Mother Lange was born around 1789 in Cuba to a well-off family. She, along with hundreds of others, fled that country in the late 18th century when a revolution occurred. She came to Baltimore, where a great number of Catholic, French-speaking refugees had settled. Although Elizabeth was a refugee, she was well-educated and wealthy due to money left to her by her father.

Prior to the Emancipation Proclamation, there was no public education for Blacks in Baltimore since Maryland was a slave state and the education of slaves was outlawed. Mother Lange took charge of educating Black children in her own home in Baltimore at her own expense with another female refugee.

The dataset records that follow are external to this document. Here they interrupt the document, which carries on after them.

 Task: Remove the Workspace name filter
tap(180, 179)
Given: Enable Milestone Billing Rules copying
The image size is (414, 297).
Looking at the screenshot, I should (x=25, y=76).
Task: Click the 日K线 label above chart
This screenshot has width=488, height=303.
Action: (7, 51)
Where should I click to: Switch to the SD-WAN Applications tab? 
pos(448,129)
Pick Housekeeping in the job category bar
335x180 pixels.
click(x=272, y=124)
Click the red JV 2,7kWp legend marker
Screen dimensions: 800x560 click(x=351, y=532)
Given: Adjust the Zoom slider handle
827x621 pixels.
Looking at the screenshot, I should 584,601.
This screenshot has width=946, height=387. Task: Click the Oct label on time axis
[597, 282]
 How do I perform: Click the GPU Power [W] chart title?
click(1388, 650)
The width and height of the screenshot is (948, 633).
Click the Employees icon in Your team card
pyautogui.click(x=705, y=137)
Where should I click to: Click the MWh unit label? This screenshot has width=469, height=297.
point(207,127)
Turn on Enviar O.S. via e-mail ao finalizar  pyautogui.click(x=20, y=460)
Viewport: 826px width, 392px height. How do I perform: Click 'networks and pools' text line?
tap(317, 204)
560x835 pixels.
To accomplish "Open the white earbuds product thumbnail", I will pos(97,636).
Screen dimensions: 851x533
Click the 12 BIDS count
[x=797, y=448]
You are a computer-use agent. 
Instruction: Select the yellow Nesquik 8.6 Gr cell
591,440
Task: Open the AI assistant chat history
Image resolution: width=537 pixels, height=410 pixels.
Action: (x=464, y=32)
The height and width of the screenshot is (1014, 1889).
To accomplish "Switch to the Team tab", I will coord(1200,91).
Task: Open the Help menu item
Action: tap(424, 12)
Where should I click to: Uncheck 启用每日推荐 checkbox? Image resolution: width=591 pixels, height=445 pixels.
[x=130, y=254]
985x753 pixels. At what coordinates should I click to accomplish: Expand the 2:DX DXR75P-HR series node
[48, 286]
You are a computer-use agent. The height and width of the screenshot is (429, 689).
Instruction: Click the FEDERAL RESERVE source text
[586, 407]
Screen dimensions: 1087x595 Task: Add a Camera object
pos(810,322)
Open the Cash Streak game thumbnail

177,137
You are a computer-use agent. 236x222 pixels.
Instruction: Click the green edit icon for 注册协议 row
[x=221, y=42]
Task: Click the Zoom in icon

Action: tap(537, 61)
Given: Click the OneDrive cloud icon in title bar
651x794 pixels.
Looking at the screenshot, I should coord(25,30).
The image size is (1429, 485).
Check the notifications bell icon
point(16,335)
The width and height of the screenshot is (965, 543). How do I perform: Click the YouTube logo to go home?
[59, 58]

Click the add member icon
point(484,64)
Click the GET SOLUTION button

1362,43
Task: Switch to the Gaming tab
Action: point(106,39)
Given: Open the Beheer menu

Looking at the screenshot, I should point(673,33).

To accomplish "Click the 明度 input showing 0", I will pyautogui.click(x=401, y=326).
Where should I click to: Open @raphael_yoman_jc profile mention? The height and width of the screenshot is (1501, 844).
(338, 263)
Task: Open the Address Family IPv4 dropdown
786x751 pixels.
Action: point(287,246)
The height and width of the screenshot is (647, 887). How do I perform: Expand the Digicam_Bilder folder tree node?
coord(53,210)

Archbishop James Whitfield challenged Elizabeth to establish a religious order of women for the education of Black children. In 1828, with the help of Sulpician Father James Joubert, S.S., Mother Lange and two other Black women started the first Black Catholic school in the Catholic Church in America. A year later, on July 2, 1829, three Black women, and Mother Lange pronounced vows to become the first religious order of women of African descent. She took the name Mary at her profession of vows. Mother Lange served as the first mother superior of the order from 1829 to 1832, then again from 1835 to 1841. Despite discouragement, racism and a lack of funds, Mother Lange continued to educate children and meet the total needs of the Black Catholic community.

She died on February 3, 1882.

Today the Oblate Sisters of Providence number 125 sisters, 20 associates and 16 Guild members. Their motto: Providence will Provide!

Source: Maryland Women’s Hall of Fame, Maryland State Archives.

“One can’t tell the history of the Catholic School system in this country without mentioning Mother Mary Lange. She was a visionary woman of deep faith and recognized the life-changing role of education in the lives of children, most especially those living on society’s margins.” 

Most Rev. William E. Lori, Archbishop of Baltimore

Mother Mary Lange Catholic School will be the new home for current students of Holy Angels Catholic School and Ss. James and John Catholic School, both bringing an exceptional amount of history.


Saints James and John Catholic School

With history reaching back to 1847, Saints James and John Catholic School has been educating children in the Catholic tradition for more than a century. Ss. James and John School is one of the oldest Black Catholic Schools in Baltimore.   

Holy Angels Catholic School

Holy Angels’ history can be traced back to generations of families from Father Charles Hall, St. Peter Claver, St. Ambrose, St. Bernadine, and St. William of York. Families who attended these schools continued their tradition of a Catholic education for their children and grandchildren at Holy Angels.